Exercise brief. The response should be the records below, repeated exactly, with each picture left out.

● ● ●

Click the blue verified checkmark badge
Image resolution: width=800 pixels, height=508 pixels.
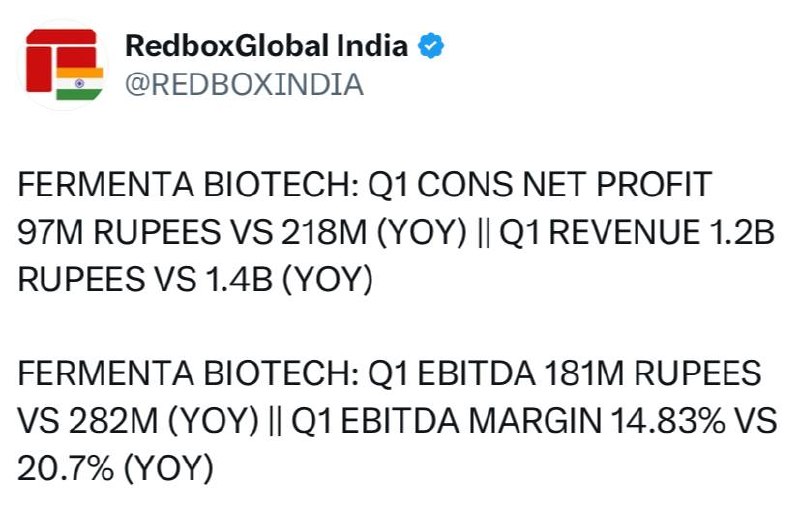[431, 46]
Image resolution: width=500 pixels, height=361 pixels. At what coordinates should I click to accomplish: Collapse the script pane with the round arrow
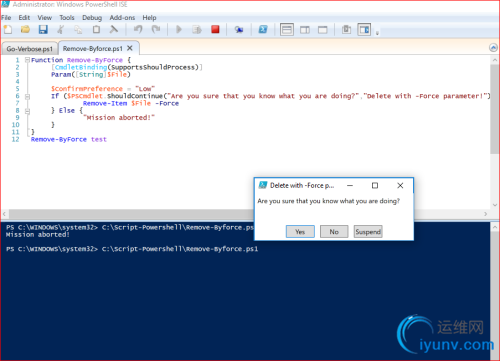[493, 48]
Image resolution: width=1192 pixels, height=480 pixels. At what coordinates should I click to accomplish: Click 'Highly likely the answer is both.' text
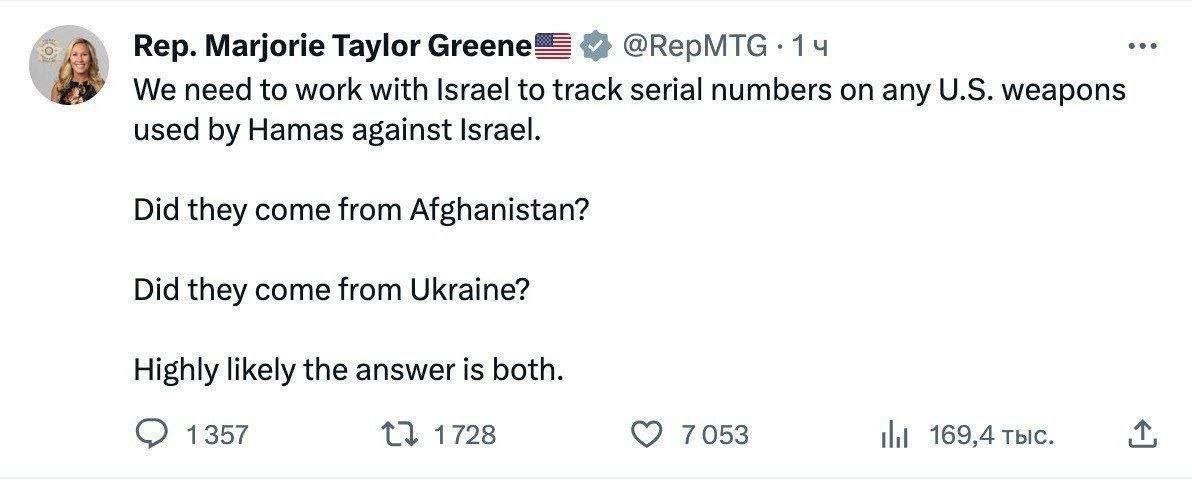[349, 370]
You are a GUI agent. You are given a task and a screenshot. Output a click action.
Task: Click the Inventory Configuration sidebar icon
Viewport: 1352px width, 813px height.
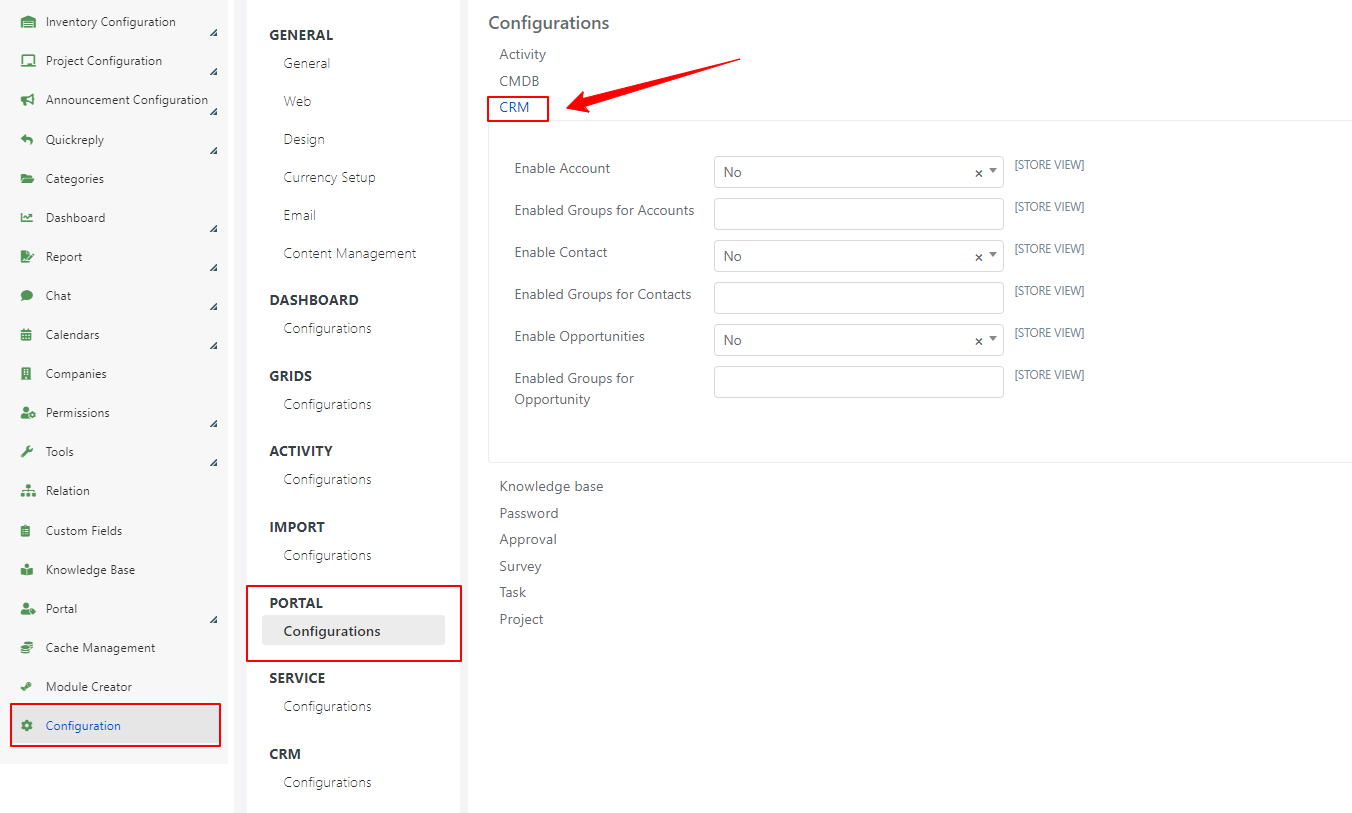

● ● ●

Task answer.
Click the blue verified checkmark badge
Image resolution: width=800 pixels, height=508 pixels.
[431, 46]
Image resolution: width=500 pixels, height=361 pixels. At what coordinates should I click to accomplish: Collapse the script pane with the round arrow
[493, 48]
Image resolution: width=1192 pixels, height=480 pixels. At what coordinates should I click to accomplish: Click 'Highly likely the answer is both.' text
[349, 370]
You are a GUI agent. You are given a task and a screenshot. Output a click action.
Task: Click the Inventory Configuration sidebar icon
Viewport: 1352px width, 813px height.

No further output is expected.